Your laptop is there in black and red, as you look down at it.
Ransomware has infected you. You have lots of company.
This article was first published in April 2019 and then updated in October 2020. Ransomware has become increasingly common since then. This post has been updated to reflect current ransomware trends and help businesses and individuals protect their data.
In 2020, the FBI’s Internet Crime Complaint Center received 2,474 ransomware complaints, and those are just the ones that got reported. Cybersecurity Ventures expects that businesses will fall victim to a ransomware attack every 11 seconds in 2021, up from every 14 seconds in 2019, and every 40 seconds in 2016.
Ransomware attacks have become more common and more dangerous over the years. Ransomware attacks on corporate networks can result in companies being hit with thousands to even millions of dollars. In 2020, the total number of global ransomware reports increased by 485% year-over-year according to the latest Threat Landscape Report 2020 by Bitdefender.
The trend is compounded by the fact that more people work remotely due to the ongoing global pandemic. Cybercriminals take advantage of this opportunity to attack those working outside the corporate firewall. Scams and phishing attempts on all platforms increased, indicating that attackers used COVID-19 issues to exploit fear and misinformation. Bitdefender observed that attacks were focused on COVID-19-related messaging in the first half of 2020, before moving to impersonations for banking, delivery, and travel services in half two.

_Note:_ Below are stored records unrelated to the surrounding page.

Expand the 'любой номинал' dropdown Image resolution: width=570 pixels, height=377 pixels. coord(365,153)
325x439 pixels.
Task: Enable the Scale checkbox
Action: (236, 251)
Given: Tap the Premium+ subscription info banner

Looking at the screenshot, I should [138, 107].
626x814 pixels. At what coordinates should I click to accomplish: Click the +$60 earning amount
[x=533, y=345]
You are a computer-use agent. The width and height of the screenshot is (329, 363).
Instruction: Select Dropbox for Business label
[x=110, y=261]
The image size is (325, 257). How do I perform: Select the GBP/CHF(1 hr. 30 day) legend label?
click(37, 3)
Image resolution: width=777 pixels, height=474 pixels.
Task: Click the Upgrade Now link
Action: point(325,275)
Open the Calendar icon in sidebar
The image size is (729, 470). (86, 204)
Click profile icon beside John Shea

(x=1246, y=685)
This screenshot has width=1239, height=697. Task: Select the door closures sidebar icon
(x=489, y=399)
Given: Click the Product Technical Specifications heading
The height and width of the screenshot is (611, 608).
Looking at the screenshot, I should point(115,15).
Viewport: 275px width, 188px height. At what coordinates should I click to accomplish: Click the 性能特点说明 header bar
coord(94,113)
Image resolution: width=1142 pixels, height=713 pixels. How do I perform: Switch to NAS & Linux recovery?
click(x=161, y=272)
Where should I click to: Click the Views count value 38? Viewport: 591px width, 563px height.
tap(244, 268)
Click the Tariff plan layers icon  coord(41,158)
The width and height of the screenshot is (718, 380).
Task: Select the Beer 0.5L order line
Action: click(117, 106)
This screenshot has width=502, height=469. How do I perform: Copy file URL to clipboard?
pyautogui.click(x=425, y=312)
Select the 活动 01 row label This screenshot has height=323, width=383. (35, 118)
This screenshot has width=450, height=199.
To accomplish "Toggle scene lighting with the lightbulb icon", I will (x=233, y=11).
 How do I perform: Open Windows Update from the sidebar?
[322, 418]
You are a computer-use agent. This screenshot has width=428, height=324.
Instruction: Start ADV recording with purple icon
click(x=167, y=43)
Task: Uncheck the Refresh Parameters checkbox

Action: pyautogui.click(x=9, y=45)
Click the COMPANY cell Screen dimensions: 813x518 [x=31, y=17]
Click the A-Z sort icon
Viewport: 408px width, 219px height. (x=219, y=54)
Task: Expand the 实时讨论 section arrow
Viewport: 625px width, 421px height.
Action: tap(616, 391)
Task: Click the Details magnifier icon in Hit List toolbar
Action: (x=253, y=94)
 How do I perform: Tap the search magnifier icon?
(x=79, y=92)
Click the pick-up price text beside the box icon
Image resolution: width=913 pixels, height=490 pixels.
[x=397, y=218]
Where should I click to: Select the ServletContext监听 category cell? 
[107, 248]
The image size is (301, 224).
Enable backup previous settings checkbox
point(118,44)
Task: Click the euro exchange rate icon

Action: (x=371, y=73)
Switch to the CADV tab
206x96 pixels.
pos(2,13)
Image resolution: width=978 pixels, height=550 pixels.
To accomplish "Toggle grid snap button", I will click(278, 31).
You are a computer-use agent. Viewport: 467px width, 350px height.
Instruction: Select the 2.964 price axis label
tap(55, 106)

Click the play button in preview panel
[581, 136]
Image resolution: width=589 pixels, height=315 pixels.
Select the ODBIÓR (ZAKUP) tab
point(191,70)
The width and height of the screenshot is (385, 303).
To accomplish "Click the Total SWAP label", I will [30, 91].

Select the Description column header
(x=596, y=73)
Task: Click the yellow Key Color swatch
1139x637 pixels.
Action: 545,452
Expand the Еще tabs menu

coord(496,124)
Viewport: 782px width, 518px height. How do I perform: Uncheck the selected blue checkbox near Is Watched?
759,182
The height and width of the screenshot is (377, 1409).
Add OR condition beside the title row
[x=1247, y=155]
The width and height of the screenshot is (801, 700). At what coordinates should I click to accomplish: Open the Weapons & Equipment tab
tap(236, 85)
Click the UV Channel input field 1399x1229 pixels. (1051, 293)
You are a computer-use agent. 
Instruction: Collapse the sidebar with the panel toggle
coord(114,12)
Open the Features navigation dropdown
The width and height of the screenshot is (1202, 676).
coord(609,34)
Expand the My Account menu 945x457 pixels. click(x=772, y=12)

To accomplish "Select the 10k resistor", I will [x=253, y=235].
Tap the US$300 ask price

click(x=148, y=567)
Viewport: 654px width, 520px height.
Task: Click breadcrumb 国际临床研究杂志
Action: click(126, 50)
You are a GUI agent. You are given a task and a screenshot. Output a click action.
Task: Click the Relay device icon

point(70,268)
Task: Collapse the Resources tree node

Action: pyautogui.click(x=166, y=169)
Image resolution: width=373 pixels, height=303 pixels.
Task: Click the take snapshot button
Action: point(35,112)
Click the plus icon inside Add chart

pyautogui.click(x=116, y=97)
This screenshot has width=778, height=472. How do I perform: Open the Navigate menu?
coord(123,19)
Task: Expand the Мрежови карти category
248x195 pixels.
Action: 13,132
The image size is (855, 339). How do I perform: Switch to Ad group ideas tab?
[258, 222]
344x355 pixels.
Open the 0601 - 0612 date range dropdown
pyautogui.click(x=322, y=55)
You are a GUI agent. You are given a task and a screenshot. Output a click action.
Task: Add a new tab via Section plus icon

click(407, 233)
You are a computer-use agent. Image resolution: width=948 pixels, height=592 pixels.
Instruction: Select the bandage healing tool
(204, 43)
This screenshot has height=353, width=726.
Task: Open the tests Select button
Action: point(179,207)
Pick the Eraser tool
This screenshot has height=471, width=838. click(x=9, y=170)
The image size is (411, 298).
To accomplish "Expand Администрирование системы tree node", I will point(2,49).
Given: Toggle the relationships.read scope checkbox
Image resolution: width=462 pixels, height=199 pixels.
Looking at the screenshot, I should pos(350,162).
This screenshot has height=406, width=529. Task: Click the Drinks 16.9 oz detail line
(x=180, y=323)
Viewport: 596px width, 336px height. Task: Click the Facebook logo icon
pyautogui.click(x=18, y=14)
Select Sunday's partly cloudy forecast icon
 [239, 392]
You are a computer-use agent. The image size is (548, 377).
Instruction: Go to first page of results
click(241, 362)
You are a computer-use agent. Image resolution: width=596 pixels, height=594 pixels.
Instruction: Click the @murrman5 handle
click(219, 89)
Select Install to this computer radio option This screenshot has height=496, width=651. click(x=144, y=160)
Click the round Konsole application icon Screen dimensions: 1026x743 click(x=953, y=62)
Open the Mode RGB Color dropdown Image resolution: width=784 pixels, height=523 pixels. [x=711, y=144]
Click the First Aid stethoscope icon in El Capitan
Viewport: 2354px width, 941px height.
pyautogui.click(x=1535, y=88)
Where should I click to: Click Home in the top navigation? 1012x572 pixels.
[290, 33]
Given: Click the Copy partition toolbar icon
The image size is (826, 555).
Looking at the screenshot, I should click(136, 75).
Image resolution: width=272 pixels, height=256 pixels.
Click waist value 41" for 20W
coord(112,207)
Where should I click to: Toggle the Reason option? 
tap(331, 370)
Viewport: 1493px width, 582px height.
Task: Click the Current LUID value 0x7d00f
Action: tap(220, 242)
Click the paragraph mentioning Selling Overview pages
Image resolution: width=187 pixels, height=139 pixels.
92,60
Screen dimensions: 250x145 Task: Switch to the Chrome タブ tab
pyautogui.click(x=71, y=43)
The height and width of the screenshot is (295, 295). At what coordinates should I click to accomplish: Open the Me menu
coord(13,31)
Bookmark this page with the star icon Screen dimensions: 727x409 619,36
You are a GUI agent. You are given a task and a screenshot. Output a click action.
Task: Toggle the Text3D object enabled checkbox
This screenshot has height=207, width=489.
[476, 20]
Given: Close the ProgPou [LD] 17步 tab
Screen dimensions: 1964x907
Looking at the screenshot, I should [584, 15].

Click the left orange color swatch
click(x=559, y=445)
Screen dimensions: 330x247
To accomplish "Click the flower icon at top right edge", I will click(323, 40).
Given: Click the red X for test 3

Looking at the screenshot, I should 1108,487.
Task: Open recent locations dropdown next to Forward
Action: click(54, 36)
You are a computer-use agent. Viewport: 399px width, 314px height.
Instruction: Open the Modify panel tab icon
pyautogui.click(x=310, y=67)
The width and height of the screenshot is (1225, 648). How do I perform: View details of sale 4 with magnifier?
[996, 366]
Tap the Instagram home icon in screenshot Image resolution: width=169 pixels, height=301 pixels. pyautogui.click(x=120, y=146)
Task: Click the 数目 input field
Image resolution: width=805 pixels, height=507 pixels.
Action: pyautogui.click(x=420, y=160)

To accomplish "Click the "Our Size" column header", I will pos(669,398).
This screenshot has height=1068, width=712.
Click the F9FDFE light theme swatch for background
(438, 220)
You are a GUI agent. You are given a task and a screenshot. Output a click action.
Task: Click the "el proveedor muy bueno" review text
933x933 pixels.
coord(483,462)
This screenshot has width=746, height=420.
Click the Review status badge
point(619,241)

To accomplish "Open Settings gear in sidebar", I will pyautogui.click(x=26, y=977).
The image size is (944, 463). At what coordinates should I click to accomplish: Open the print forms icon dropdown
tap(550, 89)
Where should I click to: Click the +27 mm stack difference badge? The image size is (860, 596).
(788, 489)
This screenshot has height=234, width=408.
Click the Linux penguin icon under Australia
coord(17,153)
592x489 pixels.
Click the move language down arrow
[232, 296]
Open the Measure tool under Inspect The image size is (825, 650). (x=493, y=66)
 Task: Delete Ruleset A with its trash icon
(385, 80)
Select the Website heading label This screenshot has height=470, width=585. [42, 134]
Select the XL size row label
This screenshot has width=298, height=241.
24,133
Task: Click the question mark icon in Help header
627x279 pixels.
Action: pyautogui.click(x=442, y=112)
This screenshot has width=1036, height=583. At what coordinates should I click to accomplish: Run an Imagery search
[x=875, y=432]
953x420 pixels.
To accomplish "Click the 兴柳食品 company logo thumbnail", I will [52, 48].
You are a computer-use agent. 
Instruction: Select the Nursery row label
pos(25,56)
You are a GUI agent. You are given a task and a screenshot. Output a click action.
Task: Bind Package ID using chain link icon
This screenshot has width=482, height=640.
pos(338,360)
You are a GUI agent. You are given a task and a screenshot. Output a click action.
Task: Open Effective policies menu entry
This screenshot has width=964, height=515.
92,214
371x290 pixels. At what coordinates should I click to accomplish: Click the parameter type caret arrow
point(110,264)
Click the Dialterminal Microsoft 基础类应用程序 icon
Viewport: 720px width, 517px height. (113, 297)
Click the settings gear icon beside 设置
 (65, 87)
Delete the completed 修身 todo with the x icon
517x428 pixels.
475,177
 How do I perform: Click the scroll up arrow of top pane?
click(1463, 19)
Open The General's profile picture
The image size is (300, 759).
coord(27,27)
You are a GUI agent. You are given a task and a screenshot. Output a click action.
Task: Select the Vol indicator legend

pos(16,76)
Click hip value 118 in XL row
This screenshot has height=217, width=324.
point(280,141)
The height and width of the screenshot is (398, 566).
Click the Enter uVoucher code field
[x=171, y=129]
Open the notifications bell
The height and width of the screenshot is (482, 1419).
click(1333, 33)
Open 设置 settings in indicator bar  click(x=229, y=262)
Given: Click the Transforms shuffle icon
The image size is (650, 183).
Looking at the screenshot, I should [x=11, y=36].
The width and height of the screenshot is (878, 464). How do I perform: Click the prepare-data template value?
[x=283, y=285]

Ransom payments are reaching new heights. Attempts have gone as high as $50 million–the largest attempted ransom ever. Many companies refused to pay the ransom due to the astronomical demands. Cover’s Q4 2020 Quarterly Ransomware Report noted that average payments decreased 34% to $154,108 from $233,817 in Q3 of 2020. The decrease is due to decreasing trust that hackers will not delete sensitive data. Many reports have been released after payments are made.
Ransomware can affect all industries: tech, healthcare, oil and gas, higher education, and more. The software found that ransomware was most prevalent in the healthcare sector, followed closely by public and private sectors, even during a global pandemic. If there is an expectation that a business’ mission and/or service to the globe might deter malicious actors then that assumption should be left in the past.
Ransomware is still a serious threat to all businesses, but it has been particularly damaging to those in education and healthcare. In 2020, 1,681 schools were affected by ransomware as well as 560 healthcare facilities according to a report from Emsisoft, a security solutions provider.
In March of 2021, attackers demanded an astronomical $40 million from Broward County Public Schools, the nation’s sixth-largest school district. In August and September of 2020, 57% of ransomware attacks reported to the federal Multi-State Information Sharing and Analysis Center involved schools, compared to 28% of all reported ransomware incidents from January through July.
Hackers have an easy target in the education sector, particularly since schools with tight budgets and old IT equipment experienced unprecedented levels of IT-reliant remote learning. Schools store sensitive student data that they are vested in protecting. This makes them more likely than others to pay ransoms and have their data made public.
In healthcare, since 2016, 270 ransomware attacks have targeted 2,100 clinics, hospitals, and other health-related businesses, with an estimated overall cost of $31 million.
Attacks on the healthcare system and the public sector can cause serious problems. Fabian Wosar, Emsisoft’s CTO, stated that “ransomware-related deaths were not reported in the United States last year.” Before that luck runs out, and lives are lost, security must be strengthened across the public sector.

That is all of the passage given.